Was bringt das Label?

Die Lancierung des ZRP-Labels sorgte in der Branche nicht nur für positive Reaktionen. Setzt ein Produzent Mittel von der «schwarzen» Liste ein – bei zu starkem Krankheitsbefall beispielsweise – wird das Gemüse zwar von der ZRP-Produktion gestrichen, kann aber als «normale» konventionelle Ware vermarktet werden. Damit werden die Risiken eines Totalverlustes für den Gemüseproduzenten reduziert. Aus Sicht der Kommunikation ist das eine schwieriger Fall: Eigentlich kann man nicht absolut Pestizid-freie Ware mit gesundheitlichen Argumenten propagieren und dann gleichzeitig vermeintlich minderwertige konventionelle Ware verkaufen, die diese strengen Kriterien nicht erfüllt. Für Gilles Bertrandias, Präsident des Kollektivs «Nouveaux champs», ist das kein Widerspruch: ZRP sei in Frankreich ein neues Label wie Bio oder das «Label Rouge», das für einen besonderen Geschmack stehe, sagt Bertrandias. Diese bestünden ja auch schon seit langem neben dem üblichen Gemüseangebot. So werde es auch bei ZRP sein. Das Label werde eine Nische bleiben, das sich an eine Kundschaft wende, die bei der Anwendung von Pflanzenschutzmitteln besonders beunruhigt sei.

Ökologischer Nutzen wird hinterfragt

Kritiker aus Konsumentensicht bemängeln den ökologischen Nutzen, weil im Anbau trotzdem Pestizide angewendet werden. Und dass ganze Landschaften unter Plastik verschwinden, passt irgendwie auch nicht so richtig zum suggerierten Bild, obwohl der Plastik zu 100 Prozent wiederverwertet werde, wie Dubois versichert. Zudem gehöre Plastik auf den Gemüsefeldern in Nantes seit Jahrzehnten zum Ortsbild, und störe niemanden mehr.

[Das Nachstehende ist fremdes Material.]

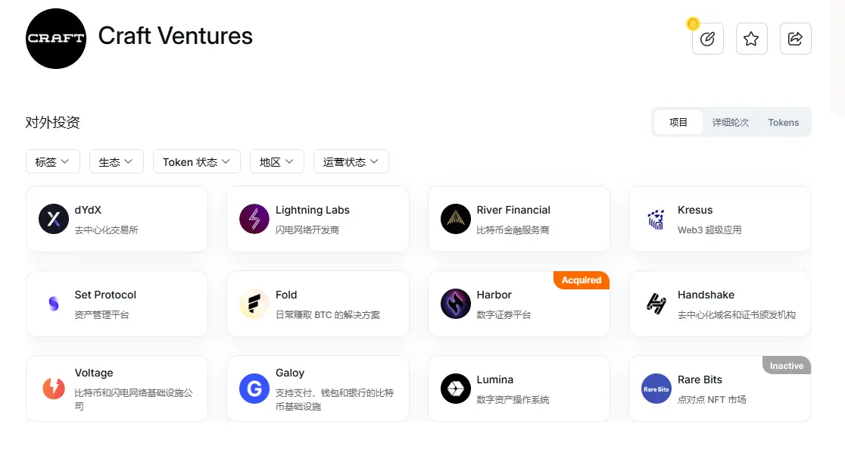Image resolution: width=845 pixels, height=456 pixels.
Task: Select the 详细轮次 tab
Action: tap(730, 122)
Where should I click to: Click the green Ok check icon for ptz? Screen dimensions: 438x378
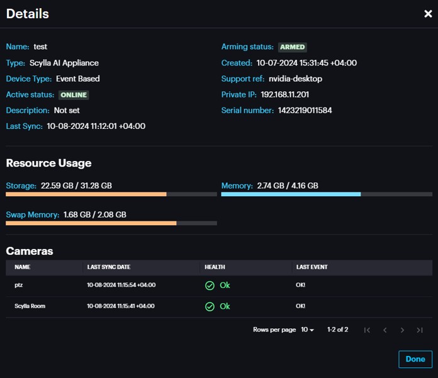pos(210,286)
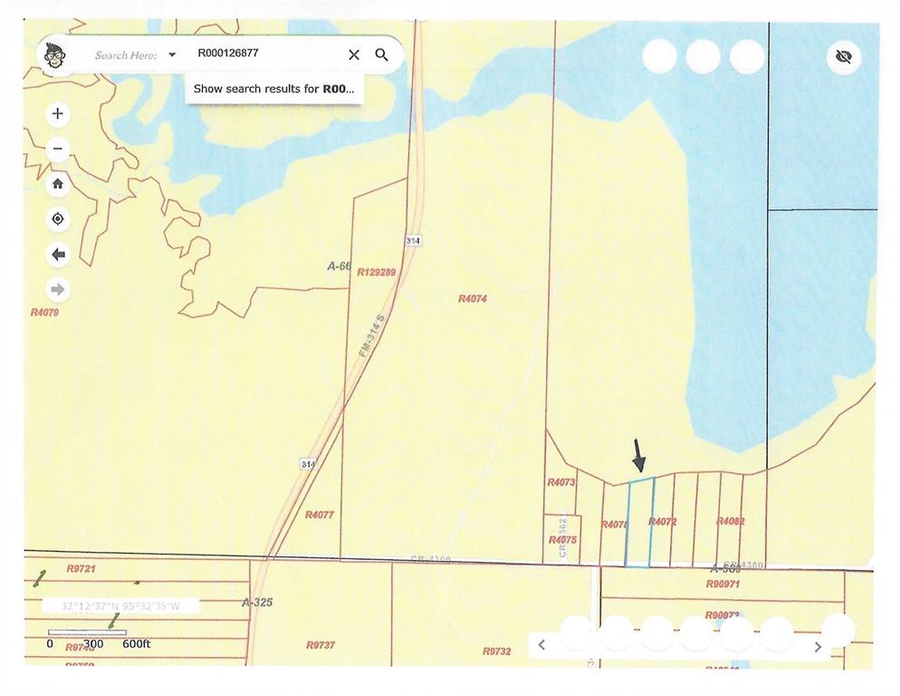
Task: Go to the previous map extent
Action: coord(58,255)
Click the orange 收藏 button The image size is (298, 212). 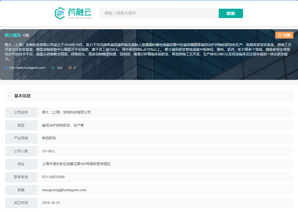[x=284, y=35]
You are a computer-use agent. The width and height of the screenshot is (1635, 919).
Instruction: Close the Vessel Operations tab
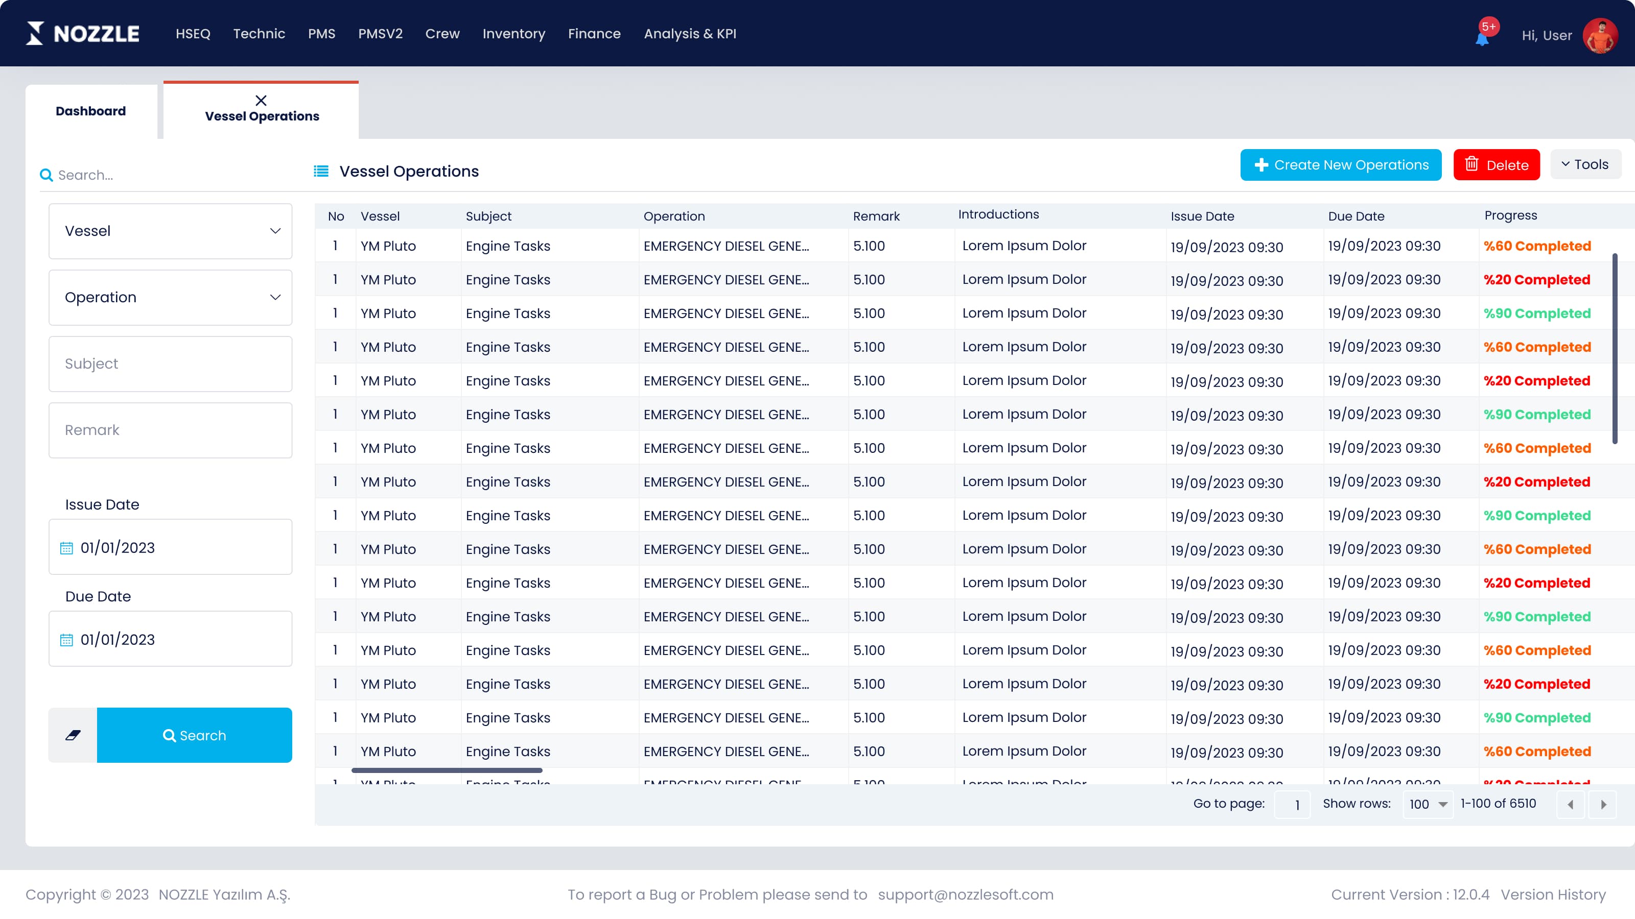click(x=261, y=100)
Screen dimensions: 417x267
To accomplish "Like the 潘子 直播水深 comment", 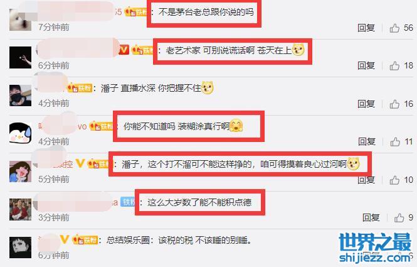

Die Zukunft wird zeigen, ob sich das Label ZRP durchsetzt. Der Gemüsebau dürfte aber auf jeden Fall von den neu entwickelten pflanzenschutzmittelreduzierenden Anbaumethoden profitieren. Und das ist nötig, denn in Frankreich steht der chemische Pflanzenschutz – wie in der Schweiz – stark in der Kritik.